Even in its acute stages, Lyme Disease is a tough disorder to pin down – yet it affects millions of people all over the world every year. Upon casually hearing the name ‘Lyme Disease’, many associate it with America; and while there are significant numbers of Lyme cases in the U.S., Europe is almost equally besieged by the disease, albeit a slightly different variant. Lyme is transferred to humans by ticks; in the U.S. the carrier is the black-legged tick, otherwise known as the deer tick. In Europe, the sheep tick, or castor bean tick, is the responsible insect. In China, it’s the taiga tick. These ticks all carry spirochetes bacteria from the genus Borrelia, which is the instigator of Lyme Disease; they acquire them from an assortment of small mammals and birds.
Ticks are adept at hiding themselves once they latch on to a host; they won’t immediately start feeding the moment they make contact, choosing instead to migrate to darker, more secluded areas of the body. They also secrete a mild anaesthetic, which means the host won’t feel the bite and subsequent feeding. Once they had enough of their blood meal, they’ll drop off the body naturally; some people never even know they were there.
Unfortunately, others do, as symptoms of Lyme will start presenting themselves shortly after the tick departs. Though only a fraction of people bitten by a tick will contract Lyme (roughly 1.2 – 2.8 percent, even in Lyme-prevalent areas), the disease can be tough to spot as initially, as it mimics the symptoms of a flu or common cold. The best indicator of Lyme is undoubtedly the distinctive bullseye rash, unique to a Borrelia infection alone; it presents as a red rash encircled by a red ring (hence the ‘bullseye’ effect). This is the single most obvious symptom of Lyme, and spotting it early can lead to a full and rapid recovery. However, if you miss the tick bite and the rash, symptoms can become a little general, which is why it’s best to know exactly what to look out for.
Many of the following symptoms are flu-like; but if they’re paired with a rash, or if you’ve recently been outdoors in wooded or grassy areas, it’s best to get checked out and tested for Lyme. As with most diseases, the earlier you catch it, the better.
Generalised Aches and Pains
This is a classic indicator of an oncoming flu-like infection, and can seem to affect everything from muscles to bones. When it comes to Lyme, these aches can flare up anywhere in the body, but be particularly mindful about pains in-and-around joints.
Fever and Chills
One of the traditional symptoms of a flu infection is a rapid transition between sweaty fevers and deep chills. One moment it feels like you’ll never be warm again, the next thing you’re waking up in saturated sheets, struggling to fling the duvet off. Though fever and chills induced by Lyme might not be that extreme, they will still nonetheless be present as the virus makes its initial attack on your immune system.

Stored data entries:
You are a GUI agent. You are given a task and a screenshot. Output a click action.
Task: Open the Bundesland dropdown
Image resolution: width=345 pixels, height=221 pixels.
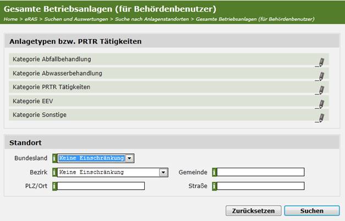click(129, 158)
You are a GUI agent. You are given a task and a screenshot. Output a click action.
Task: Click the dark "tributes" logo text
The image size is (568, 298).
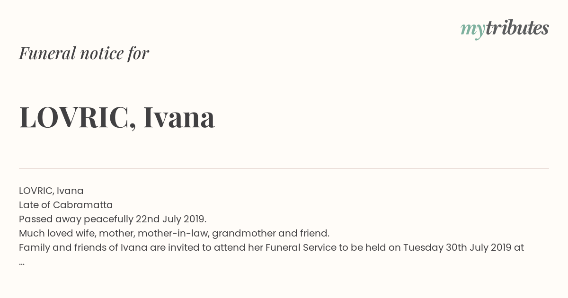click(x=517, y=28)
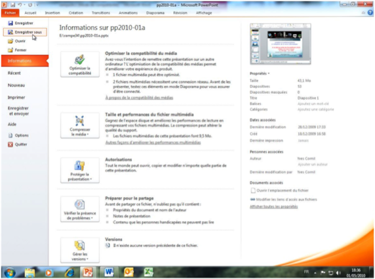Click the presentation preview thumbnail
Viewport: 375px width, 279px height.
[281, 44]
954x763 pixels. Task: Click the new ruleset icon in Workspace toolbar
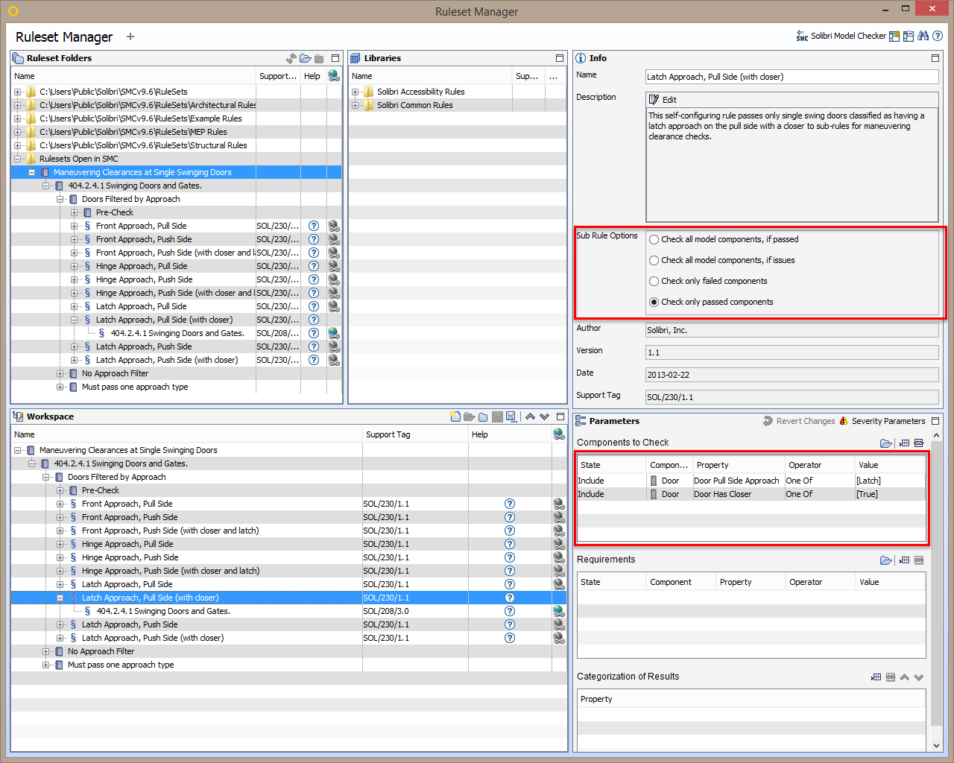pyautogui.click(x=455, y=417)
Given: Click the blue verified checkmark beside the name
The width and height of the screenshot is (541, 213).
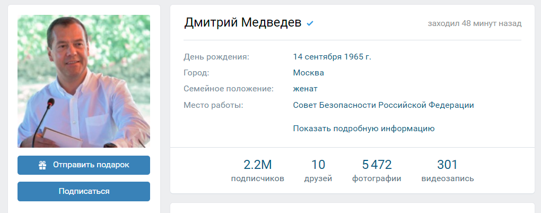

▶ Problem 1:
Answer these questions from the Lyme Disease text.
(a) Which tick is named as the carrier in China?
(b) What do ticks secrete that keeps the host from feeling the bite?
(c) Roughly what percentage of people bitten by a tick will contract Lyme?
▶ Problem 2:
Copy out everything in the Lyme Disease text from "Generalised Aches and" down to "your immune system.", renaming "duvet" to "blanket".

▶ Answer 1:
(a) The taiga tick.
(b) A mild anaesthetic.
(c) Roughly 1.2 – 2.8 percent, even in Lyme-prevalent areas.

▶ Answer 2:
Generalised Aches and Pains
This is a classic indicator of an oncoming flu-like infection, and can seem to affect everything from muscles to bones. When it comes to Lyme, these aches can flare up anywhere in the body, but be particularly mindful about pains in-and-around joints.
Fever and Chills
One of the traditional symptoms of a flu infection is a rapid transition between sweaty fevers and deep chills. One moment it feels like you’ll never be warm again, the next thing you’re waking up in saturated sheets, struggling to fling the blanket off. Though fever and chills induced by Lyme might not be that extreme, they will still nonetheless be present as the virus makes its initial attack on your immune system.